» GIVEN REQUEST
Format every line of the records below as a JSON list of strings, one string per line, leaving out blank lines.
--------------------------------------------------
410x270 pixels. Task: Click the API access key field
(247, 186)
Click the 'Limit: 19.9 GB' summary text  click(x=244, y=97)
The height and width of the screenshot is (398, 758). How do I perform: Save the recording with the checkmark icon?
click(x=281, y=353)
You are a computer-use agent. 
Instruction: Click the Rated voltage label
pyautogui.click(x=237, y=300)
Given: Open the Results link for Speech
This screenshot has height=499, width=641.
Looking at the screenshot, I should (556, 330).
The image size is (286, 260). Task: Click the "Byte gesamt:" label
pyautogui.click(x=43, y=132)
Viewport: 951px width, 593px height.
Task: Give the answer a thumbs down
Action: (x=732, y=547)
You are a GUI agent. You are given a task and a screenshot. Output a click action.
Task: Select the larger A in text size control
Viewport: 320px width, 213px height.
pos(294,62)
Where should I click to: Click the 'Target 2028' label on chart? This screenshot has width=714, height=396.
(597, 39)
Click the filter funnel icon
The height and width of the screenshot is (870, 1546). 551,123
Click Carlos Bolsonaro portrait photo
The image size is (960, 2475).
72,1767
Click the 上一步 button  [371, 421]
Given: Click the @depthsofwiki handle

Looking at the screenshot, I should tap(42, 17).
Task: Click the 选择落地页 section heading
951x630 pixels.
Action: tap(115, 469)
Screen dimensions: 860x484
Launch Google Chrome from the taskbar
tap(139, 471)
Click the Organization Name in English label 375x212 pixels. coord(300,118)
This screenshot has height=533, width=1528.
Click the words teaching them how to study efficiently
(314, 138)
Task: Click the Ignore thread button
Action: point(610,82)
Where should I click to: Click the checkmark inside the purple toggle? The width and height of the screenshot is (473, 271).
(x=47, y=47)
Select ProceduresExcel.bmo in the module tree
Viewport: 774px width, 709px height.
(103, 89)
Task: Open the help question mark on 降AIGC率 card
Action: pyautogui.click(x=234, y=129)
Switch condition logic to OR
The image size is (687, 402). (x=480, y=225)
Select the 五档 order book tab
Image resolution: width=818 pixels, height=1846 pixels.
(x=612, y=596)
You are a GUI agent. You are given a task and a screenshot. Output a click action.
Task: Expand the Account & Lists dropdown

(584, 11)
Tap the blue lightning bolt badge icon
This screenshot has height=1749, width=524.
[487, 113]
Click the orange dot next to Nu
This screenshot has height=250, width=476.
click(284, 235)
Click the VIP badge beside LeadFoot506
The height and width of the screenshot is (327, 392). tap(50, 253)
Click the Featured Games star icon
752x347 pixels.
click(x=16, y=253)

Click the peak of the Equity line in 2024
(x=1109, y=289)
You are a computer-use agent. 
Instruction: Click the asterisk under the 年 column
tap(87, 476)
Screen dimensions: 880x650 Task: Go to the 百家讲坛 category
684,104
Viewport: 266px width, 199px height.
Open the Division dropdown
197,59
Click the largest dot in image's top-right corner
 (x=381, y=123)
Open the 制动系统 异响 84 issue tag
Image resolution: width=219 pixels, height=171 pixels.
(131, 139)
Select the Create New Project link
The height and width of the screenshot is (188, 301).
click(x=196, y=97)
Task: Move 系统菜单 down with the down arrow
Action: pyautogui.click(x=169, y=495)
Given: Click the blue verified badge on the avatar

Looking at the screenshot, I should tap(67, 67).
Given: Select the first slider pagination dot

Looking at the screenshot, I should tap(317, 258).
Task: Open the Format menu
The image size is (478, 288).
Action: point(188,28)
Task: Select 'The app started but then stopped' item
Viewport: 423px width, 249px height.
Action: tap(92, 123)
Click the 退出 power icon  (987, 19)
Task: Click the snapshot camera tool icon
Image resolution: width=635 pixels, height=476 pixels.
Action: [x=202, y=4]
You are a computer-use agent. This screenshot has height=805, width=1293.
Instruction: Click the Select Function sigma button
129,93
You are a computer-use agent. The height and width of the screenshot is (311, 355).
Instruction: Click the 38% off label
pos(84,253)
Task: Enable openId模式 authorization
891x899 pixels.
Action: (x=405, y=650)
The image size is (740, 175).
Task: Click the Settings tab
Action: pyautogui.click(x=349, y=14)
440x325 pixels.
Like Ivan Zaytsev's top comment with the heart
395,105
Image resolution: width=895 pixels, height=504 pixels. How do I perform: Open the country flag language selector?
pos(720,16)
--------------------------------------------------
» RESULT OF THE TASK
[
  "410x270 pixels. Task: Click the API access key field",
  "(247, 186)",
  "Click the 'Limit: 19.9 GB' summary text  click(x=244, y=97)",
  "The height and width of the screenshot is (398, 758). How do I perform: Save the recording with the checkmark icon?",
  "click(x=281, y=353)",
  "You are a computer-use agent. ",
  "Instruction: Click the Rated voltage label",
  "pyautogui.click(x=237, y=300)",
  "Given: Open the Results link for Speech",
  "This screenshot has height=499, width=641.",
  "Looking at the screenshot, I should (556, 330).",
  "The image size is (286, 260). Task: Click the \"Byte gesamt:\" label",
  "pyautogui.click(x=43, y=132)",
  "Viewport: 951px width, 593px height.",
  "Task: Give the answer a thumbs down",
  "Action: (x=732, y=547)",
  "You are a GUI agent. You are given a task and a screenshot. Output a click action.",
  "Task: Select the larger A in text size control",
  "Viewport: 320px width, 213px height.",
  "pos(294,62)",
  "Where should I click to: Click the 'Target 2028' label on chart? This screenshot has width=714, height=396.",
  "(597, 39)",
  "Click the filter funnel icon",
  "The height and width of the screenshot is (870, 1546). 551,123",
  "Click Carlos Bolsonaro portrait photo",
  "The image size is (960, 2475).",
  "72,1767",
  "Click the 上一步 button  [371, 421]",
  "Given: Click the @depthsofwiki handle",
  "Looking at the screenshot, I should tap(42, 17).",
  "Task: Click the 选择落地页 section heading",
  "951x630 pixels.",
  "Action: tap(115, 469)",
  "Screen dimensions: 860x484",
  "Launch Google Chrome from the taskbar",
  "tap(139, 471)",
  "Click the Organization Name in English label 375x212 pixels. coord(300,118)",
  "This screenshot has height=533, width=1528.",
  "Click the words teaching them how to study efficiently",
  "(314, 138)",
  "Task: Click the Ignore thread button",
  "Action: point(610,82)",
  "Where should I click to: Click the checkmark inside the purple toggle? The width and height of the screenshot is (473, 271).",
  "(x=47, y=47)",
  "Select ProceduresExcel.bmo in the module tree",
  "Viewport: 774px width, 709px height.",
  "(103, 89)",
  "Task: Open the help question mark on 降AIGC率 card",
  "Action: pyautogui.click(x=234, y=129)",
  "Switch condition logic to OR",
  "The image size is (687, 402). (x=480, y=225)",
  "Select the 五档 order book tab",
  "Image resolution: width=818 pixels, height=1846 pixels.",
  "(x=612, y=596)",
  "You are a GUI agent. You are given a task and a screenshot. Output a click action.",
  "Task: Expand the Account & Lists dropdown",
  "(584, 11)",
  "Tap the blue lightning bolt badge icon",
  "This screenshot has height=1749, width=524.",
  "[487, 113]",
  "Click the orange dot next to Nu",
  "This screenshot has height=250, width=476.",
  "click(284, 235)",
  "Click the VIP badge beside LeadFoot506",
  "The height and width of the screenshot is (327, 392). tap(50, 253)",
  "Click the Featured Games star icon",
  "752x347 pixels.",
  "click(x=16, y=253)",
  "Click the peak of the Equity line in 2024",
  "(x=1109, y=289)",
  "You are a computer-use agent. ",
  "Instruction: Click the asterisk under the 年 column",
  "tap(87, 476)",
  "Screen dimensions: 880x650 Task: Go to the 百家讲坛 category",
  "684,104",
  "Viewport: 266px width, 199px height.",
  "Open the Division dropdown",
  "197,59",
  "Click the largest dot in image's top-right corner",
  " (x=381, y=123)",
  "Open the 制动系统 异响 84 issue tag",
  "Image resolution: width=219 pixels, height=171 pixels.",
  "(131, 139)",
  "Select the Create New Project link",
  "The height and width of the screenshot is (188, 301).",
  "click(x=196, y=97)",
  "Task: Move 系统菜单 down with the down arrow",
  "Action: pyautogui.click(x=169, y=495)",
  "Given: Click the blue verified badge on the avatar",
  "Looking at the screenshot, I should tap(67, 67).",
  "Given: Select the first slider pagination dot",
  "Looking at the screenshot, I should tap(317, 258).",
  "Task: Open the Format menu",
  "The image size is (478, 288).",
  "Action: point(188,28)",
  "Task: Select 'The app started but then stopped' item",
  "Viewport: 423px width, 249px height.",
  "Action: tap(92, 123)",
  "Click the 退出 power icon  (987, 19)",
  "Task: Click the snapshot camera tool icon",
  "Image resolution: width=635 pixels, height=476 pixels.",
  "Action: [x=202, y=4]",
  "You are a computer-use agent. This screenshot has height=805, width=1293.",
  "Instruction: Click the Select Function sigma button",
  "129,93",
  "You are a computer-use agent. The height and width of the screenshot is (311, 355).",
  "Instruction: Click the 38% off label",
  "pos(84,253)",
  "Task: Enable openId模式 authorization",
  "891x899 pixels.",
  "Action: (x=405, y=650)",
  "The image size is (740, 175).",
  "Task: Click the Settings tab",
  "Action: pyautogui.click(x=349, y=14)",
  "440x325 pixels.",
  "Like Ivan Zaytsev's top comment with the heart",
  "395,105",
  "Image resolution: width=895 pixels, height=504 pixels. How do I perform: Open the country flag language selector?",
  "pos(720,16)"
]